→ TEXTE FOURNI
>>>

Les 11 critiques de b1p sur Bd Paradisio...

Hurlevent par b1p
Cela faisait bien longtemps que je n'avais plus lu une bédé qui provoquait une telle réaction de rejet chez moi. Le "Hurlevent" de Deleers et Leclercq a pour lui un parti-pris graphique bien étrange, et à priori intéressant: une utilisation très monotone des couleurs et le réalisme du trait qui donnent l'impression assez nette de lire un roman-photo. Les paysages et les visages donnent l'impression d'être un copié-collé de la réalité. Ce n'est pas forcément synonyme de médiocrité, que du contraire. Mais ici, le traitement donne un résultat figé comme on en a rarement vu. Passons sur le scénario-alibi intello auquel on a bien le droit de ne pas adhérer et terminons par le traitement des personnages à la psychologie de pacotille et au rélexions cérébrales sur le rapport entre oeuvre et passion. De la passion, dans ce livre, il n'y en a pas (et ce n'est pas l'épisode lesbien qui nous fera changer d'avis), sinon celle du dessinateur pour sa technique. Casterman l'a bien compris qui en rajoute une couche dans la description du processus de conception graphique. Mais vu le résultat, on s'en serait bien passé. Comme on se passe assez facilement de la bédé d'ailleurs.
Voilà un album qui vient enrichir de belle manière la désormais grande tradition Delcourt. Des meurtres sanglants, du surnaturel, un dessin extrêmement soigné, un scénario qui se tient sans être renversant d'originalité. Le plus marquant dans cet album étant sans doute la langue utilisée qui nous ramène au début du siècle passé. C'est peut-être aussi le parti-pris le plus discutable de l'album : ces expressions d'un autre temps rendent la progression un peu difficile alors qu'on aurait peut-être eu besoin de plus de fluidité pour adhérer à une histoire un peu tirée par les cheveux. Mais ne boudons pas notre plaisir : voir des planches aussi bien dessinées n'est pas donné tous les jours. Et il faudra sans doute donner à l'histoire le temps de se développer pour qu'elle révèle sa vraie profondeur. Un bien bel album, donc.
Première constatation : le dessin n'est pas banal. C'est lui qui m'a fait m'arrêter devant l'album alors qu'à priori la SF et l'anticipation, c'est pas mon trip du tout. Mais peut-on résister quand le dessin est tellement personnel et abouti ? NON ! Gajic fait partie de la cours des grands. Le trait est précis et assuré, les personnages expressifs, et l'impression de mouvement, le rendu de la vitesse est époustouflant (superbe utilisation de l'ordinateur, bravo !) Quant au contenu, ça doit être de la SF standard (je sais pas je suis pas un fan du genre comme je l'ai déjà dit), mais ce qui fait le charme du truc, c'est que c'est suffisamment dense pour ne pas se donner tout de suite. D'ailleurs, à la fin, on n'a toujours pas tout compris, et on attend le tome suivant avec beaucoup d'impatience (apparemment, c'est ce même manque de clarté que d'autres lecteurs détestent, comme quoi ceux qui aiment et ceux qui détestent sont d'accord sur la raison).

<<<

→ CONSIGNES
• a. Indiquez si chacun des énoncés suivants est conforme aux critiques de bandes dessinées : (i) selon la critique de « Hurlevent », le dessin donne l'impression de lire un roman-photo ; (ii) dans la deuxième critique, la langue de l'album rend la lecture plus fluide ; (iii) l'auteur de la troisième critique se présente comme un amateur de science-fiction. Répondez par oui ou par non en citant les mots décisifs du texte.
• b. Poursuivez les critiques de bandes dessinées à la suite de leur dernière phrase.

→ EXTRAIT DE DONNÉES
>>>

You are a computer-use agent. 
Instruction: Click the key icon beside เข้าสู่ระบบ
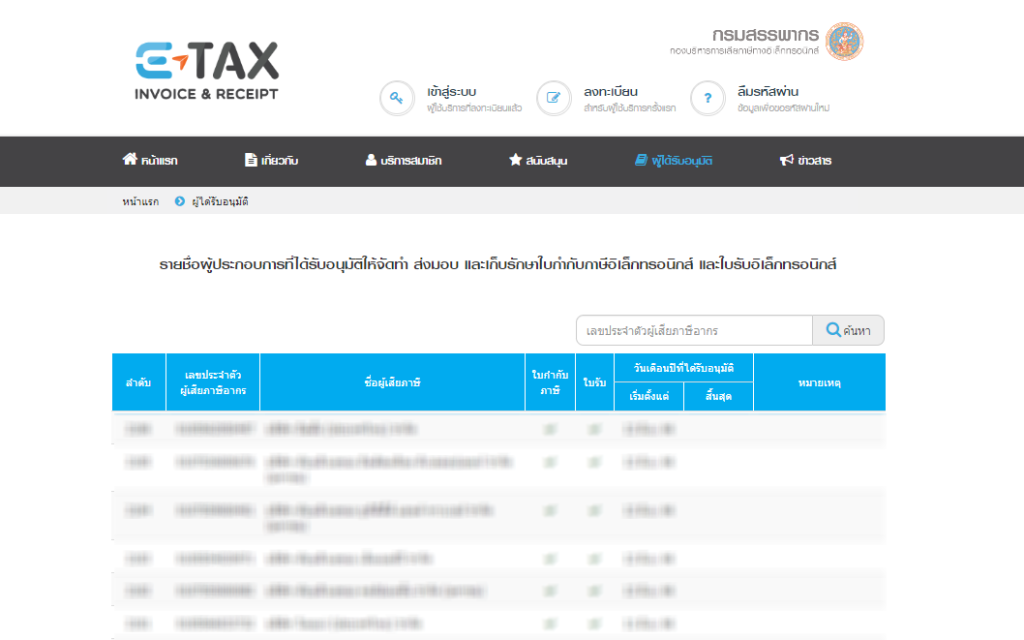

<<<

→ CORRIGÉ
• a.
(i) Oui : « donnent l'impression assez nette de lire un roman-photo ».
(ii) Non : « ces expressions d'un autre temps rendent la progression un peu difficile ».
(iii) Non : « la SF et l'anticipation, c'est pas mon trip du tout ».

• b.
Eh ben ! Depuis le temps qu'on l'attendait cette suite ! Plus de 5 ans, en fait ! C'est dire si on appréhendait ça avec angoisse. Autant d'années d'attente et on aurait été déçus ? Pas du tout ! Le 2e tome se hisse haut la main à la hauteur du 1er. Peut-on dire quelque chose du dessin de Cassegrain ? Tout ce qu'on pourrait dire ne serait que dérisoire. Il est magnifique, et je pèse mes mots. Même si la technique a évolué, le trait est là, totalement ébourriffant, au service d'une histoire mélangeant toujours aussi abilement aventure, humour, dépaysement et opposition un brin salace entre les deux sexes. La réelle question est ailleurs : pourquoi avoir casé ce chef-d'oeuvre dans la collection "Série B". C'est un peu comme mettre au même niveau les Indiana Jones de Spielberg avec les Aventures d'Alan Quatermain. Or, Tao Bang n'a rien à voir avec une pâle copie mais servirait plutôt de référence à laquelle toute bd d'aventure fantastique et vaguement orientalisante ferait bien de se raccrocher. Vivement la suite des aventures de Norden, Tao Bang, le Chauve, la Marée Galante et les autres... Et j'espère ce fois qu'il faudra attendre un peu moins longtemps.
Voilà une bd excessivement étrange, à tel point qu'on peut se demander si "bd" est le mot qui convient. Au terme de la lecture, ce qui me vient à l'esprit serait plutôt la notion de "poème", un long chant mythologico-maladif, un récit fait de contemplation et de douleur de la psyche, un peu comme ce qu'a pu écrire Fernando Pessoa (toute proportion gardée). C'est clair, cette bd ne pourra pas être lue par tout le monde, seuls les lecteurs prêts à se laisser emporter par les dimensions oniriques de l'histoire se laisseront prendre. Personnellement, j'étais prêt au voyage, et je n'ai pas été déçu, que du contraire. Une bd qui figurera en bonne place dans ma bédéthèque..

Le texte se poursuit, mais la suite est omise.